“I started to link cooking with love … I’ll say ‘let me cook for you,’ because that is a way for me to tell you I like you.”
—Carla Pellegrino
Carla Pellegrino, once Carla Madeira, was born in Rio de Janeiro, Brazil, and fell in love with cooking at an early age. By age ten, she was helping run her mother’s catering business, and when she was sixteen, she moved by herself to her aunt’s house in Liguria, Italy. There, she opened a small fish store and strengthened her passion for Italian cooking by conducting daily cooking demonstrations. In 1997, Carla moved to New York City where she met Frank Pellegrino Jr., the son of restaurateur and actor Frank Pellegrino Sr., whose family owns the more than 100-year-old restaurant Rao’s in East Harlem. The meeting was fortuitous.
Every weekend Carla would have ten to twenty people to her home to cook for them and entertain. Her friends started to encourage her to open a restaurant, and she began to explore the idea. “My fiancé at the time, who was very Italian, said no way, this is not a woman’s job. You’ll become fat and smell like garlic.” She laughs. “It stuck with me. To this day I work out and take care to wash to never smell like [garlic].” In 1999, with the Pellegrino family backing her, Carla started to work on a plan to open a small café somewhere in downtown Manhattan. Carla says, “I never thought I would make money at [cooking]. That was Frank’s vision…. He had that American way of thinking where you see money everywhere, which was a good thing.” And Frank’s vision was especially helpful because by the time all was said and done, Carla’s small café had turned into a 2-million-dollar restaurant with the capacity for 280 people in Midtown on 49th Street. Before the restaurant even opened, The Wall Street Journal and The New York Times ran articles about its much-anticipated opening. Carla says, “I had never run a restaurant before. I got so scared. I got cold feet.” Carla tried to back out of the restaurant, but by then it was too late. The restaurant was being built, and many of their friends and family had invested money. Carla agreed to move forward with the project if Frank sent her to culinary school so she could learn to cook on a large scale in a professional kitchen. She attended the French Culinary Institute in NYC, and in 2000, the same year her Italian restaurant Baldoria opened, she graduated with honors. “I did it backwards…. Once you go to a culinary school, it would take usually between seven and ten years for you to become a chef. I actually became a chef before, and I had to go there to learn how to put my food out.” Despite her initial reservations, Baldoria was a major success, and in 2006, both Carla and Frank Jr., who had married in 2002, moved to Las Vegas to open Rao’s Las Vegas. Carla successfully led the culinary team at Rao’s Las Vegas to host significant events, including cooking at the prestigious James Beard House in New York City in 2008 and 2009.

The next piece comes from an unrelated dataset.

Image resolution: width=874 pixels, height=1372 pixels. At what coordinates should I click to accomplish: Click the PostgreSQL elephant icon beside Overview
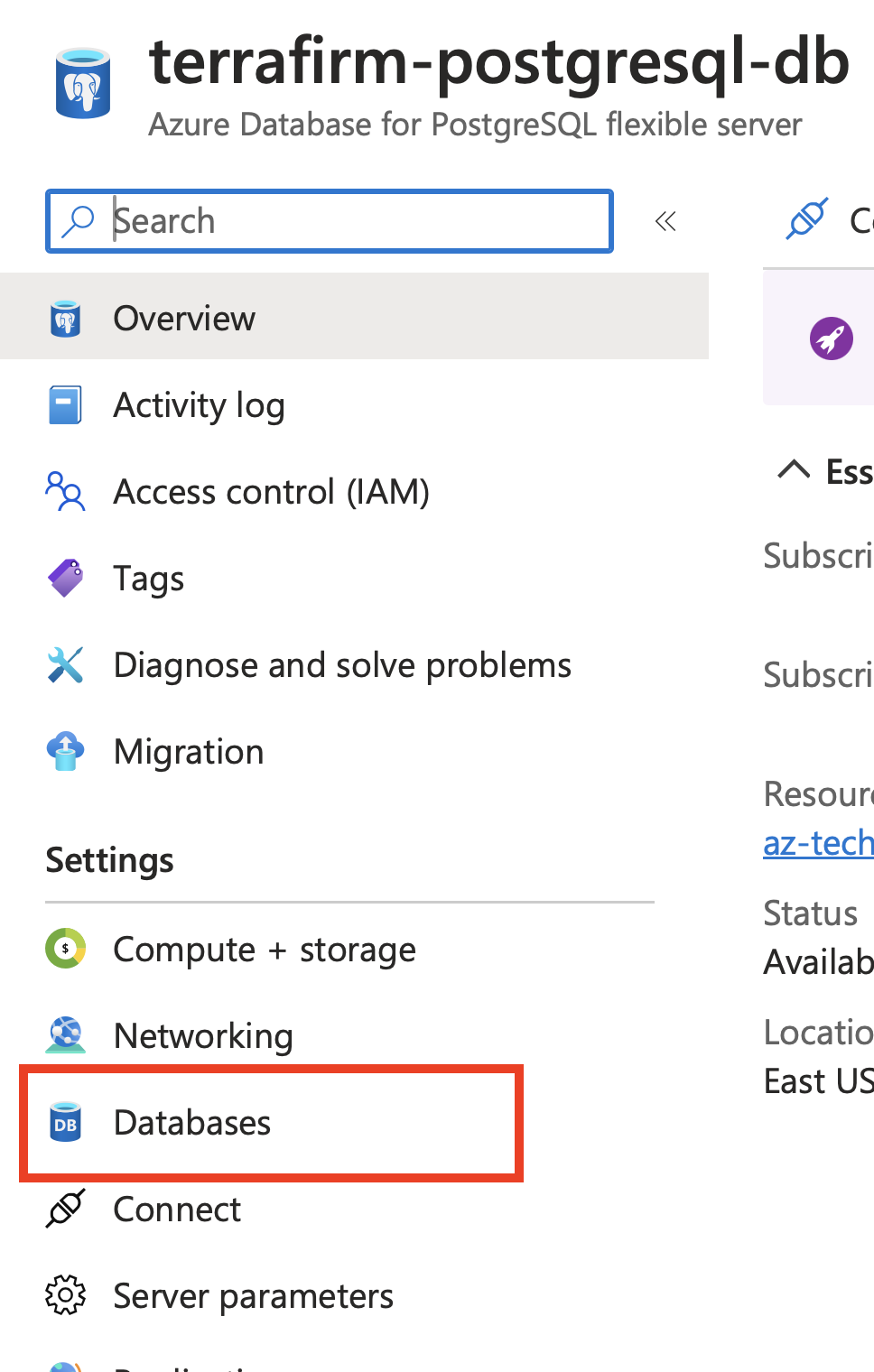[x=65, y=319]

Carla got her first tattoo, a small unicorn on her upper back, in the early ‘90s, but decided to make a change after an elderly woman saw the tattoo while standing in line behind her and tried to wipe it off, thinking it was a bit of dirt. Carla says, “I thought, okay it is time for a cover-up. People don’t even know it is a tattoo anymore.” She decided to cover up the unicorn in 2010 with a tattoo of a storm that wraps around her right shoulder. At the time she and Frank were getting divorced, and the storm reflected the changes that were coming in her life. She says, “I knew I would leave Rao’s, and I knew it would be hard and painful. I thought to do something big and thought if I could get through this, it was fifteen hours, and that if I could go through this pain, I could go through anything.” In 2011, Carla teamed up with the Tropicana Las Vegas to open Bacio. The night of the opening for friends and family, only her sister, her sous-chef, and she were working. In their hurry to turn out food for over 100 people, Carla badly burned her right arm. Once healed, Carla got a scrollwork tattoo with flowers and five names across it to cover the scars. The names—Clea, Carla, Marcelle, Alessandra, Clea—are the names of the women of her family: her mother, herself, her daughter, her sister, and her niece. The tattoo represents the strength and endurance of the women of her family.
Since the divorce, Carla has shown again and again how strong she is. She opened three restaurants: Bratalian, Bacio by Carla Pellegrino, and Meatball Spot. She closed Bacio by Carla Pellegrino in 2012 in order to open Meatball Spot and pursue her other culinary endeavors, and Bratalian is still going strong. Over the years, Carla has been featured on The Today Show, CBS Morning Show, Fox News National, Throwdown with Bobby Flay (which she won), Food & Wine, and Bon Appétit. In 2012, she competed on Top Chef but was eliminated in the third round.
Carla continues to run her two successful restaurants and has started to work on her first cookbook.